When I first heard the announcement of this film, I was skeptical that it would be anything more than a cash grab, riding on the coattails of Monster’s Inc. Animated sequels and prequels have done this before, more often than not feeling tired and inferior in quality. Focusing on the early years of Mike Wazowski and James P. Sullivan, we are given an origin story that surprised me. It is a tale full of heart, resonating with audiences of all ages. We watch the two leads navigate university life, amongst a backdrop that introduces fun, quirky characters, fleshing out the world of monsters and looking at friendship and identity, in a way that feels new and exciting. Sure, it is the typical college experience movie in some sense, fitting easily into the established Hollywood genre, yet somehow, by surrounding itself with the comedy and heart of the Monsters Inc world, it manages to deliver.
Friendship is the core theme of Monsters University, looking at the importance of forming bonds. It pits Sulley and Mike against each other as rivals before allowing them to naturally grow closer through their shared experiences. This builds up until the finale of the film has our characters grow into those they were at the start of the original. It is a tale of motivation and overcoming odds, but it is also a tale of self discovery. Our characters are taken on a journey of identification, finding out who they are, and we’re along for the ride.
We see each student bring something to the table. We see the main pair overcome the expectations of their society as well as becoming valued in the world that they so desperately wish to become a part of. They are taught that despite their failures, the determination that they have for their goals can spur them on, a message to the viewer to never give up. It is a story of growth that is a far cry from the themes of the original, yet plays homage none the less.
We understand diversity and the overcoming of stereotypical differences, allowing each monster, no matter the shape or size, to shine, with all of the core cast being valued in their abilities. This allows audiences young and old to remember not to judge based on appearance and to look at the bigger picture. This calls back to a theme of Monsters Inc. The monsters aren’t scary, they are just misunderstood. University is a place of finding oneself, a place of guidance and discovery, through hard work and determination, and this film, coupled with gorgeous animation, manages to put that point across in great strength.

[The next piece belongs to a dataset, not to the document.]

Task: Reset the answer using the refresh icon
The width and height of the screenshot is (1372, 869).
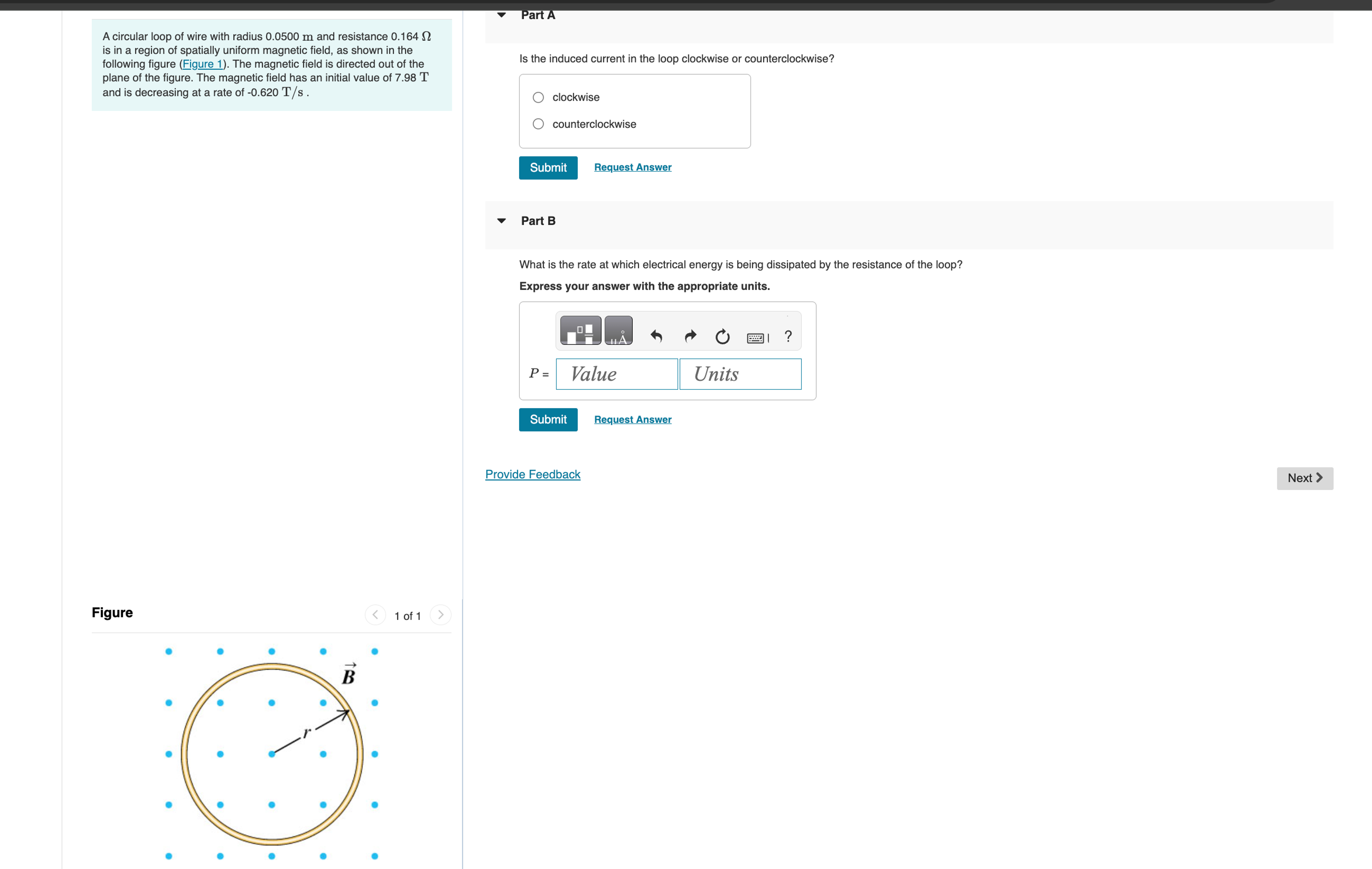Action: 723,336
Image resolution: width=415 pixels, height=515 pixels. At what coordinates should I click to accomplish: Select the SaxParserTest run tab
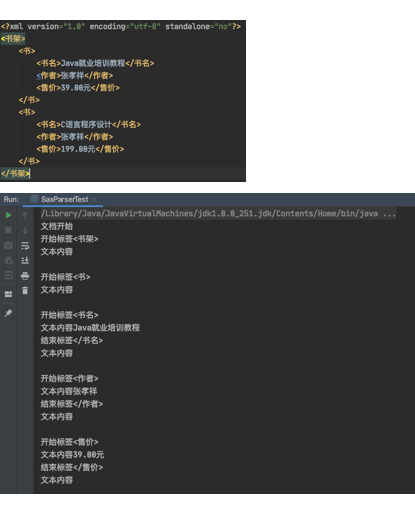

Many may look at Monsters University and see nothing more than a poor attempt to cash in on a much beloved animated film, but when you open the door to the themes of this piece, we start to see a lot deeper than just a scary exterior. We see friendship, identity and themes of resilience, aspects of the human condition that we crave for as we make our way in the world, and that is what Monsters University is. It is a study into how we find ourselves, how we make our way in the world, and how important it is to be ourselves when we do it.